Sweden has just lifted its ban on nuclear power growth, with the intent of increasing from their current 10 nuclear reactors. Last October the NEA published its first Nuclear Energy Outlook with predictions up to 2050, and with the renewed interest and this global switch to a more favorable atmosphere concerns about supplies of uranium are rising. India has just signed agreements with Kazakhstan to assure its supply. With as many as 300 new reactors planned around the world, assuring supplies is becoming more necessary. India alone will bring four new reactors on stream this year. And just this week Areva has agreed to supply $6.3 billion worth of uranium to France. It will likely come from Canada, Kazakhstan and Niger. In regard to the weapons side of uranium purchases Iran is apparently finding it more difficult to find supplies. There is however a prediction that supplies of uranium (once mined) may well last 200 years though that carries the usual caveat of “at current levels of consumption.” With the growing number of reactors, that prediction becomes increasingly meaningless.

China is also pressing ahead with its nuclear power program, doubling its nuclear power target for the next decade. The country currently has 11 reactors generating about 1% (9 Gigawatts) of the countries needs. By 2020 the new target is 70 Gigawatts. Construction planned for this year will add over 8 Gigawatts alone. It may need the power since hydroelectric sources will be hurt as the country sees a lack of rainfall since October that has caused China to declare a state of emergency in eight provinces. 40,000 sq miles of wheat and red seed, about half the crop, are at risk.

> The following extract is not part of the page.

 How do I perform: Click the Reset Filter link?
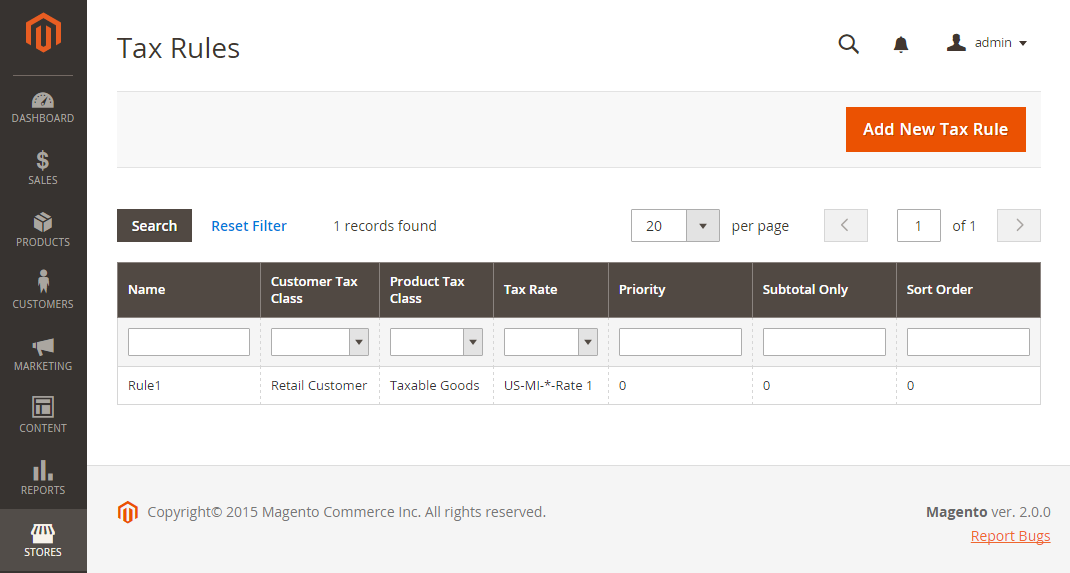[x=249, y=226]
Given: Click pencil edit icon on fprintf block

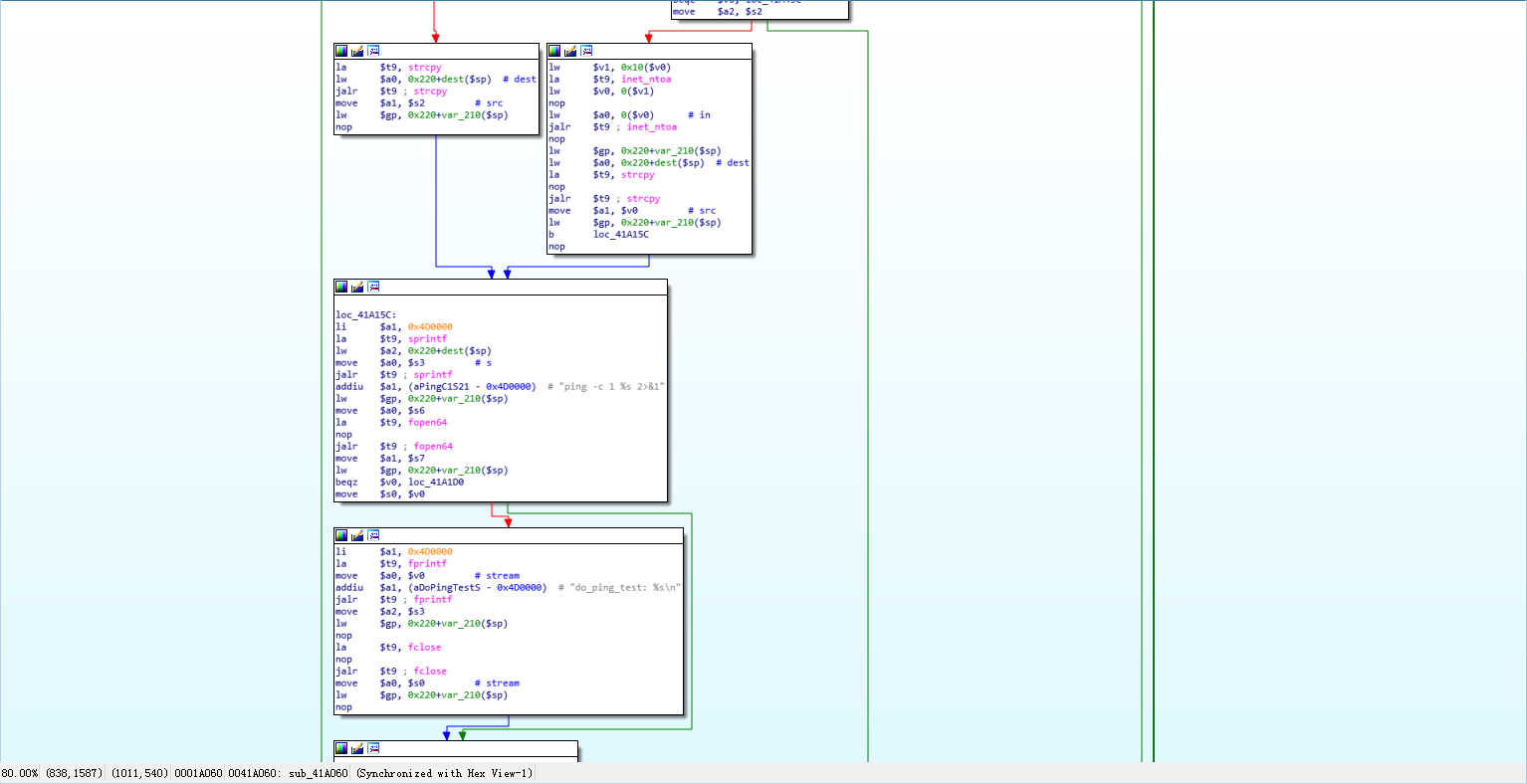Looking at the screenshot, I should 357,535.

It has been suggested that the creation of the Zipingpu dam triggered the Wenchuan major earthquake in China last year, this is a concern, since China is still building hydroelectric dams. This dam was set to generate 760 megawatts of electricity. That report is not stopping China Hydroelectric from raising $200 million to help with hydroelectric projects. China is also investing heavily in wind energy aiming for an installed capacity of 122 Gigawatts (the size of five Three Gorges Dam outputs) by 2020

The Xinjiang region of China found more gas in the last year than in the previous 50, and now considers that with 11 trillion cu m it has a quarter of the Chinese reserve. China used 76 billion cu m in 2008, up 12.3% over 2007. Note that this was down from the 23% growth rate of 2007, when it used 67.3 billion cu. M. China is expecting that its economy will lead the world out of recession. One way of doing this is to subsidize the purchase of appliances, particularly in rural communities.

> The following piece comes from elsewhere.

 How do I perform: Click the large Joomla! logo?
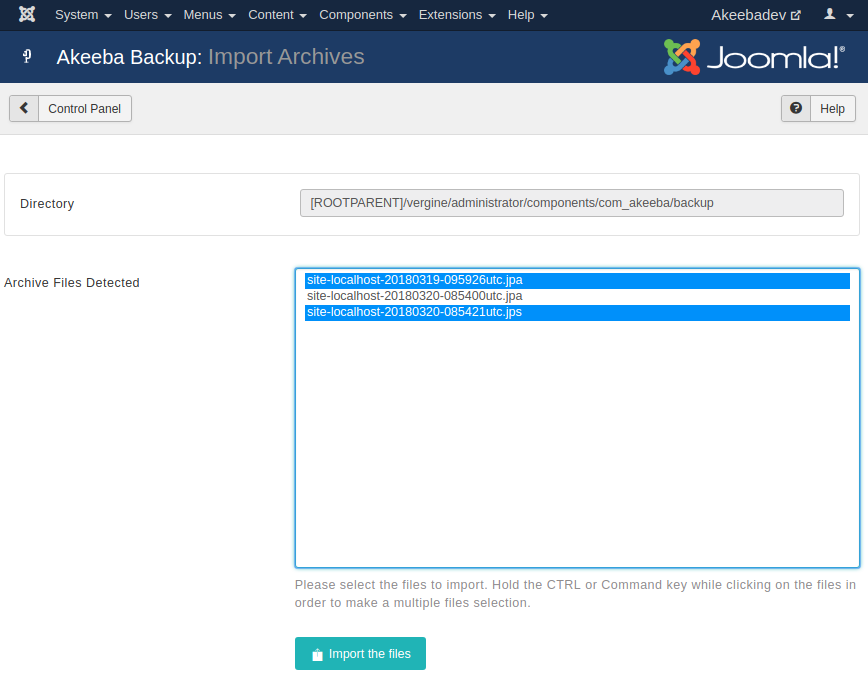point(755,56)
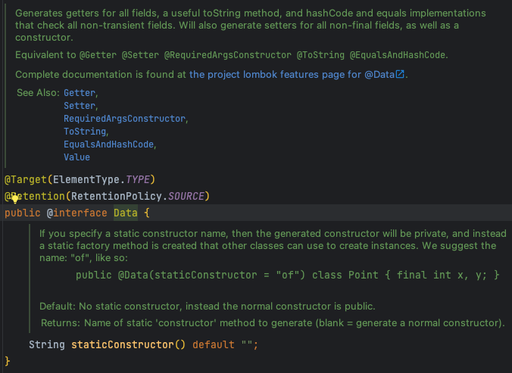Viewport: 512px width, 373px height.
Task: Follow the Setter See Also link
Action: tap(80, 106)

Along those lines President Obama is raising the standards for energy efficiency in appliances, bringing the regulations into line with Congressional will. “We will save in the next 30 years, the energy produced over a 2-year period by all the coal-fired power plants in the United States.” (Incandescent bulbs are to be phased out by 2014). It is a message that more companies are hearing, and increasing renewable energy power, even though it is more expensive. A move to capture carbon dioxide in rock, however, may need to burn 40% more coal to power it (reducing reserves from 200 years to 100).

Iran is making some noises about being a possible source of gas for the Nabucco pipeline. And speaking of pipelines there is talk of providing load guarantees for an ethanol-only pipeline in the United States.

Interestingly just as Pakistan is seeing serious problems with shortages of natural gas , the onset of more LNG trains and the slowing economies of he world may be leading to a world gas glut, at least according to Platts.

For more stories see The Energy Bulletin and Drumbeat at The Oil Drum


  1. I should note here that a connection to Iran by the Nabucco pipeline (Southern Gas Corridor) is inscribed in the EU's Security and Solidarity Action Plan.

    Ultimately, the objective of this pipeline seems to be connecting Europe directly to the North Dome/South Pars field. A bold strategy, that shows how alarmed the Commission is about the Union's gas predicament. Naturally, in case it succeeds (chances are slim), it would bring Europe to a preponderant position in the international gas market.

  2. Thanks, Luis:
    While there are a number of discussions going on who will supply who with what, until the supplies are more assured I doubt that anyone will be willing to pay for the pipelines.